Jan 30, 2014, 9:40 AM

We are glad to hear that the 22nd African Union summit will open today in Addis Ababa, Ethiopia, at a time when the African continent is faced with a series of conflicts that are not showing any sign of abating soon.

On Monday, the AU Commission announced its top priorities for African peace and security. Those priorities include ending conflict, strengthening institutional effectiveness, and increasing agricultural productivity.

Despite advances in education and economic growth, progress remains fragile, inequalities are widespread and many young Africans face major difficulties in finding decent jobs and participating in decision-making.

As our leaders meet today, we believe they must give more priority and attention to the ongoing conflicts around the continent, especially in the Central African Republic and South Sudan, and how they can be tackled, during their deliberations.

So much has been written about how to move Africa forward along the path of peace, progress and prosperity.

Experts have identified challenges that are endemic to the continent. They include poverty, disease, hunger, destitution, war, corruption and leadership crisis.

According to experts, all of these challenges bog down the continent.

We urge that as Africans we also stop killing each other and bring to an end all wars in the continent for the sake of our people.

What Africa owns of natural wealth and capacities makes it at least the first or second power in the globe. Its own raw materials and the resources enable it to potentially establish a giant federal economy capable of competing with the largest economies of the world.
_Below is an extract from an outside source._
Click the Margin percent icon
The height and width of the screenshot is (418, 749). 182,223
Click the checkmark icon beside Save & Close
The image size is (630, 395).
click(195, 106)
In any language, Africa represents a massive economic weight which can make all Africans rich people, needless of external relief, as much as they are in need of extracting their natural land wealth.

This is what our leaders should understand, and work together for a united Africa capable of creating its own destiny, and talking with one resounding voice that will make the whole world sit up and listen.

As Africans, we must learn to realize our right to choose our own leaders, solve our own problems by ourselves, and ensure that elections are a route to peace, not violence.

“Change will not come if we wait for some other person or some other time. We are the ones we’ve been waiting for. We are the change that we seek.”